Measuring experimental cyclohexane-water distribution coefficients for the SAMPL5 challenge

Ariën S. Rustenburg, Justin Dancer, Baiwei Lin, Jianweng A. Feng, Daniel F. Ortwine, David L. Mobley, and John D. Chodera.
Journal of Computer-Aided Molecular Design 30:945, 2016. [DOI] [bioRxiv] [PDF] // data: [GitHub]
Solicited manuscript for special issue of the Journal of Computer Aided Molecular Design on the SAMPL5 Challenge.
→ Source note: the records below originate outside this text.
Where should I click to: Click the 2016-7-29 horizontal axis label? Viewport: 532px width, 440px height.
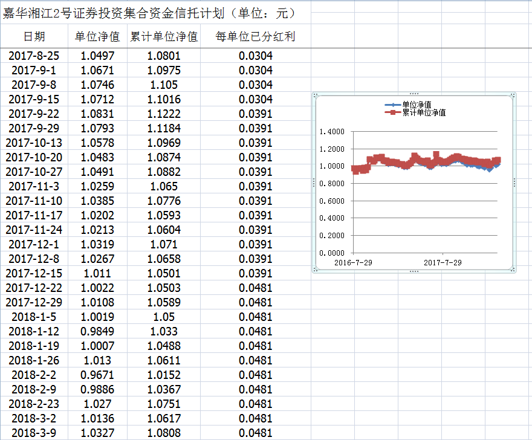(x=352, y=262)
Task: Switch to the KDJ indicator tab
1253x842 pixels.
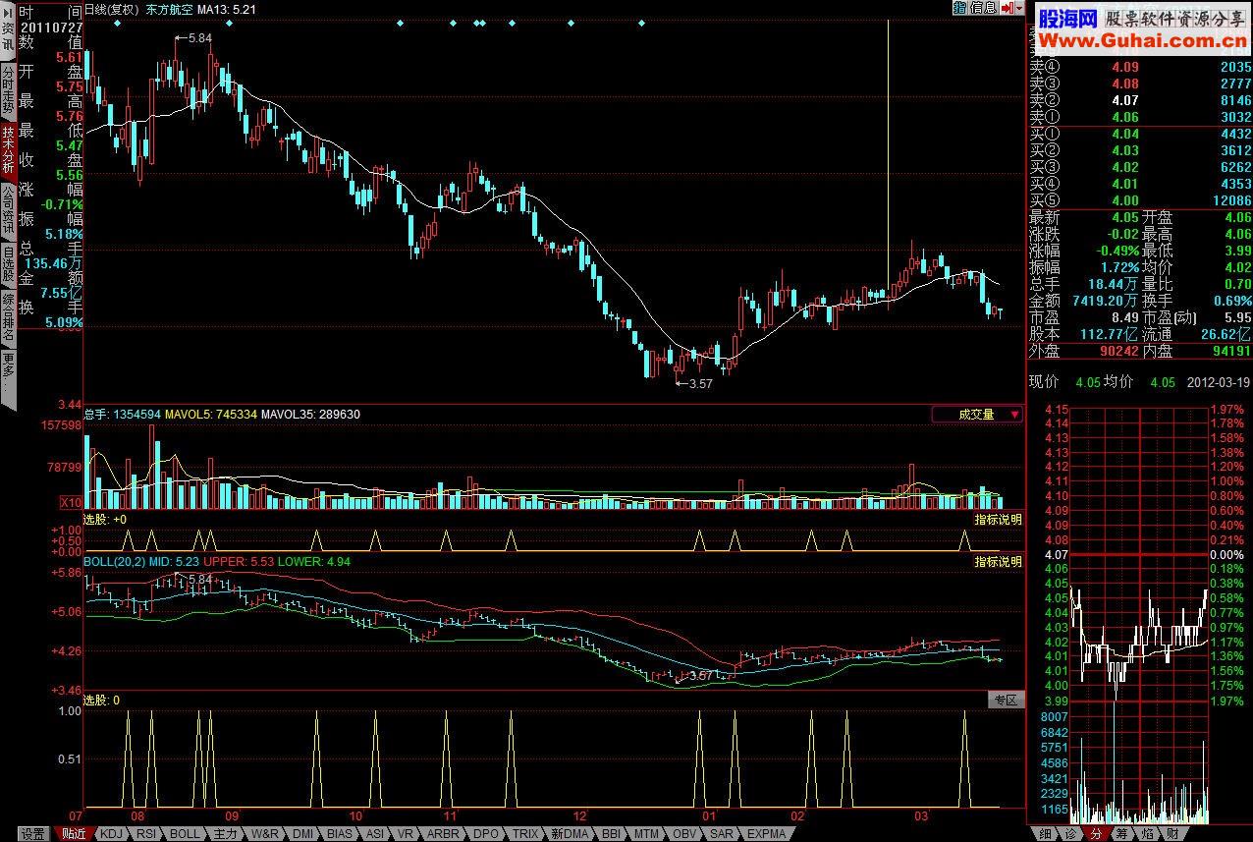Action: [112, 834]
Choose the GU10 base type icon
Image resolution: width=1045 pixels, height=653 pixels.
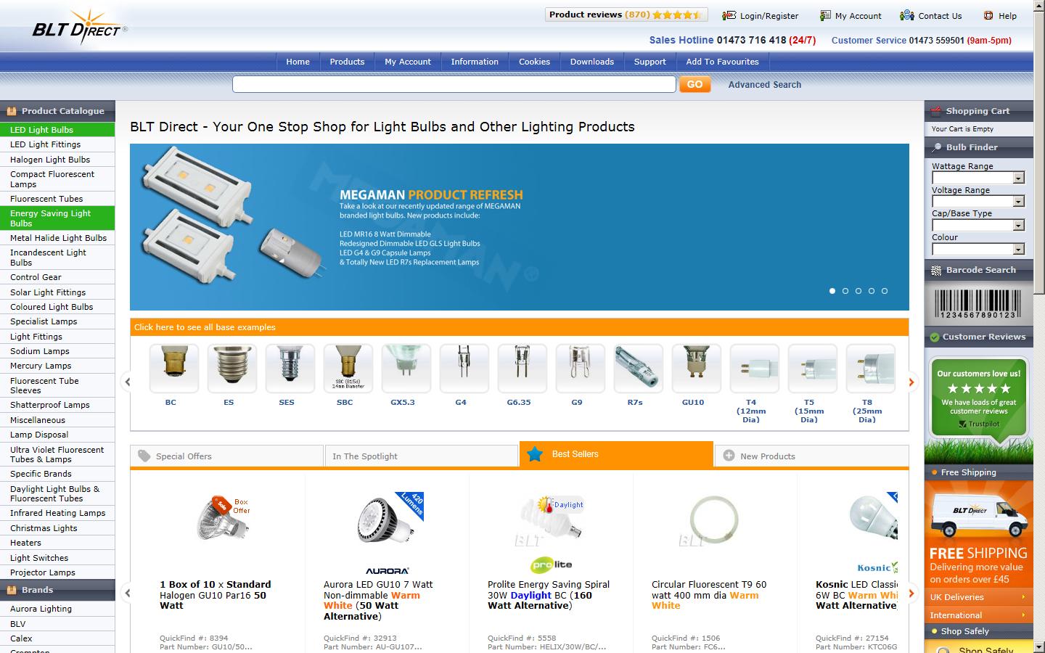tap(697, 368)
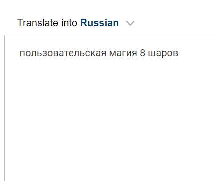Click the top border of translation box
The height and width of the screenshot is (181, 220).
[112, 35]
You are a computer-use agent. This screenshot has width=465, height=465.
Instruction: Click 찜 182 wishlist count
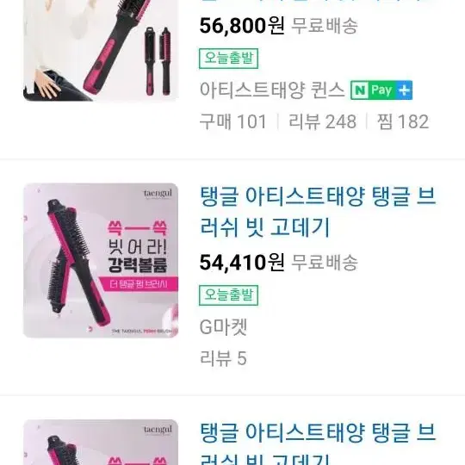[403, 121]
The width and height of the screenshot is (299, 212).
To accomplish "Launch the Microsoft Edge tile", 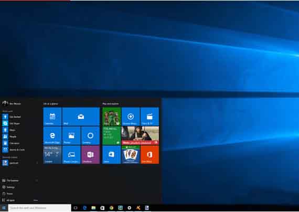I will [52, 135].
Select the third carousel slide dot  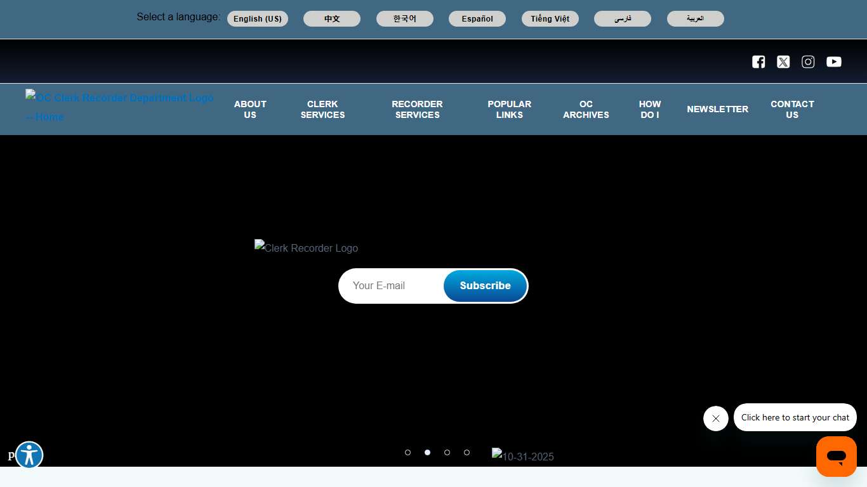[x=447, y=452]
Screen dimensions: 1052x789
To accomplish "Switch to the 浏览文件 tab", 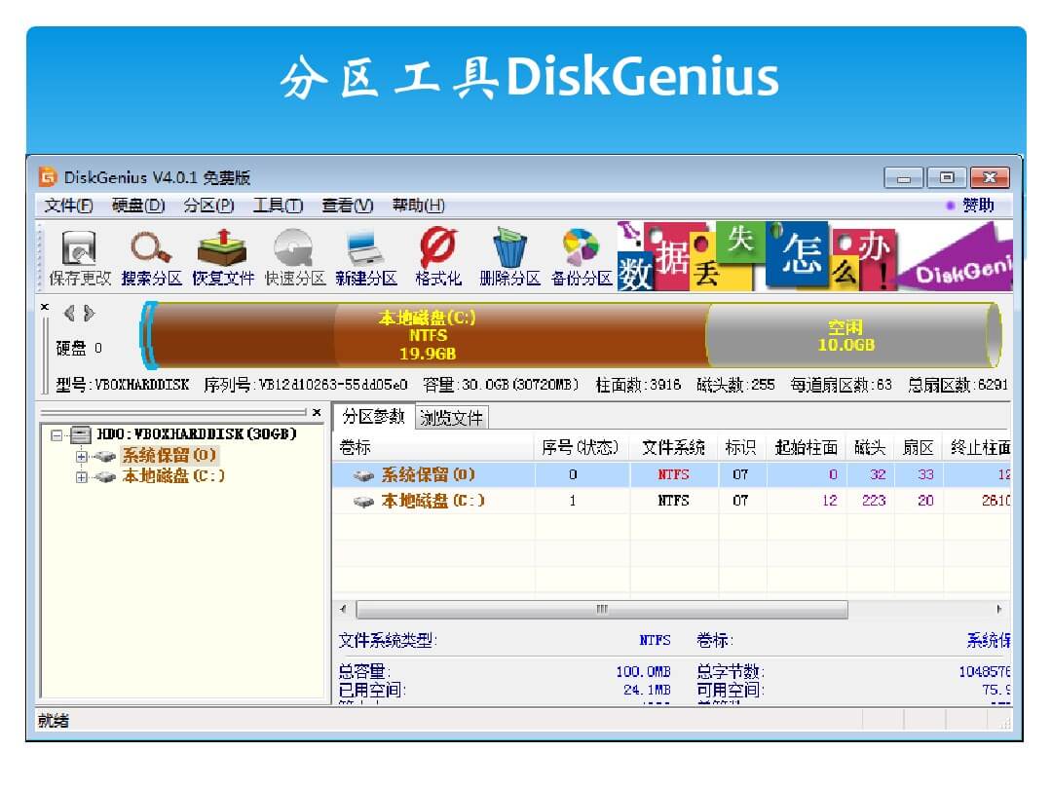I will [451, 418].
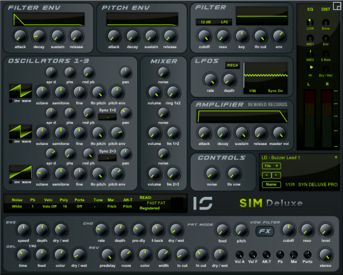343x275 pixels.
Task: Go to next preset with > button
Action: pyautogui.click(x=276, y=175)
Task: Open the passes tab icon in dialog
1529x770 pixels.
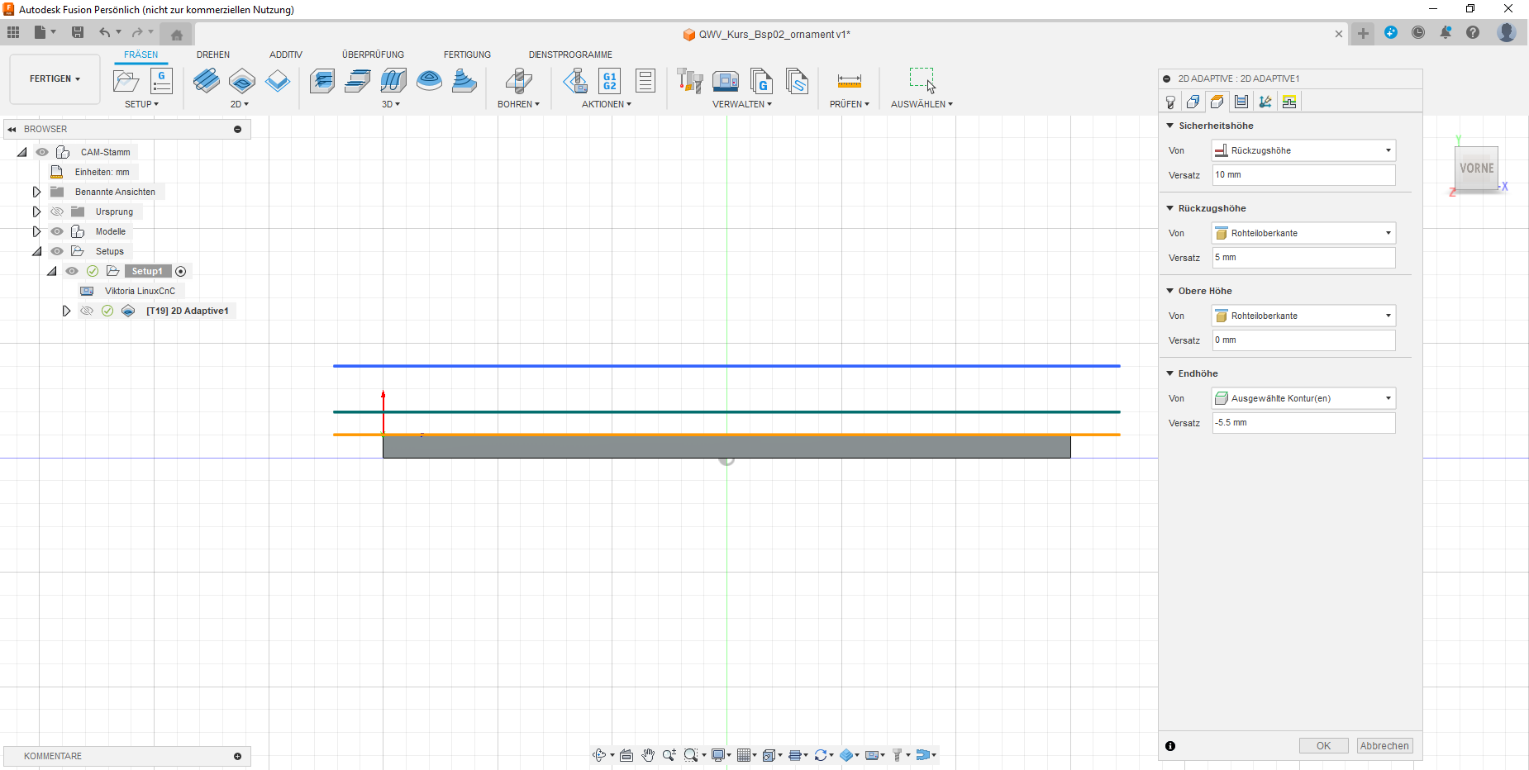Action: (x=1241, y=102)
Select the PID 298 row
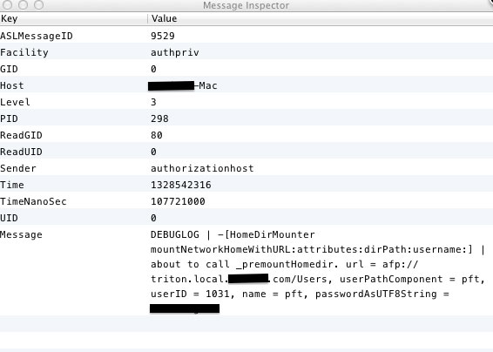The width and height of the screenshot is (493, 352). pyautogui.click(x=247, y=118)
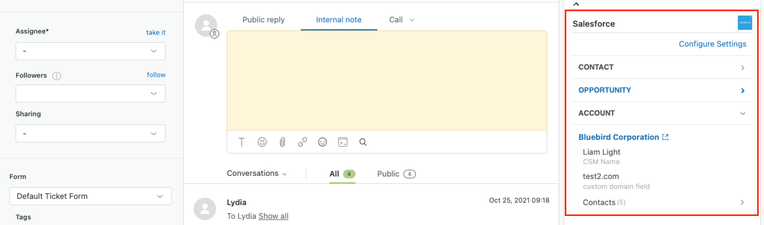Image resolution: width=764 pixels, height=225 pixels.
Task: Switch to the Public reply tab
Action: coord(263,19)
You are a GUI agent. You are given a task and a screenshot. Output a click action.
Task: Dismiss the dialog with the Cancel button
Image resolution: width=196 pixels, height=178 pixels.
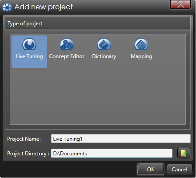180,169
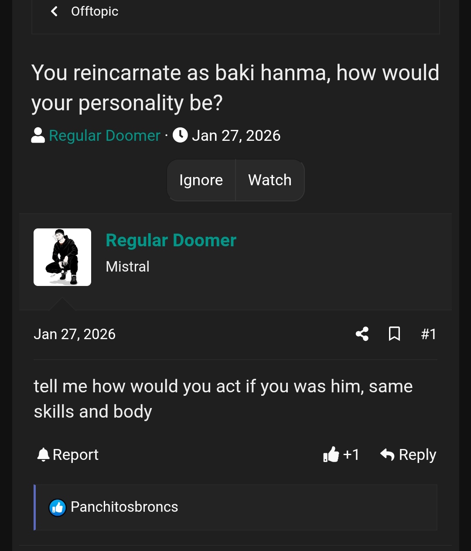Click the thread start date in the header
471x551 pixels.
pyautogui.click(x=236, y=136)

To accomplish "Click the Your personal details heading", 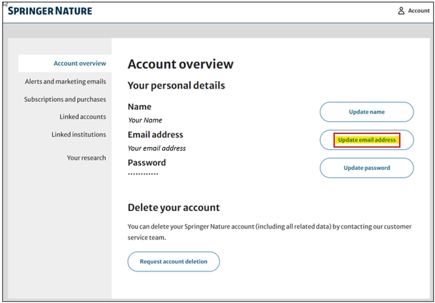I will 176,86.
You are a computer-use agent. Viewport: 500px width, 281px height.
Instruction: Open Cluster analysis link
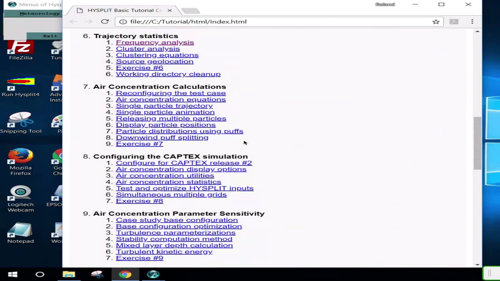(148, 49)
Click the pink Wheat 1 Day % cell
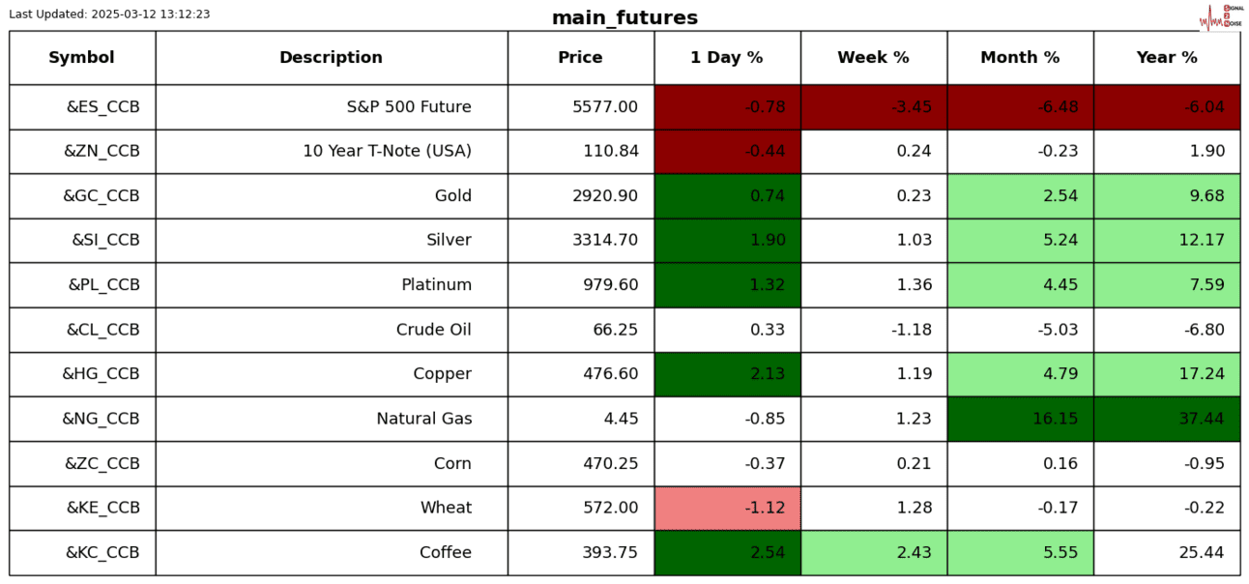This screenshot has height=584, width=1249. point(727,508)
The SAMPL Challenges have driven predictive physical modeling for ligand:protein binding forward by focusing the community on a series of blind challenges that evaluate performance on blind datasets, focus attention on current challenges for physical modeling techniques, and provide high-quality experimental datasets to the community after the challenge is over. For many years, challenges focused around hydration free energies have proven to be extremely useful, with theory now able to determine when experiment is wrong. To replace these challenges, since no more hydration free energy data is being measured, we proposed to use the partition or distribution coefficients of small druglike molecules between aqueous and apolar phases. We report the collection of cyclohexane-water partition data for a set of compounds used to drive the SAMPL5 distribution coefficient challenge, providing the experimental data, methodology, and insight for future iterations of this challenge.

Modeling error in experimental assays using the bootstrap principle: Understanding discrepancies between assays using different dispensing technologies

Sonya M. Hanson, Sean Ekins, and John D. Chodera.
Journal of Computer Aided Molecular Design 29:1073, 2015. [DOI] [PDF] // IPython notebook [GitHub] // preprint: [bioRxiv]
Inspired by this In the Pipeline blog post

The drug development community faced a puzzling challenge when a disturbing paper published in PLoS One demonstrated results from the same assay performed with different dispensing technologies both varied wildly and significantly different in magnitude of reported potencies. Inspired by a talk given at the 2014 CADD GRC by Cosma Shalizi on bootstrapping to model error, we show how this simple idea can help explain a large amount of the discrepancy in this assay, and provide simple mathematical tools and an IPython notebook illustrating how easy it is to model the error and bias in experimental assays even when other information about assay reliability is unavailable.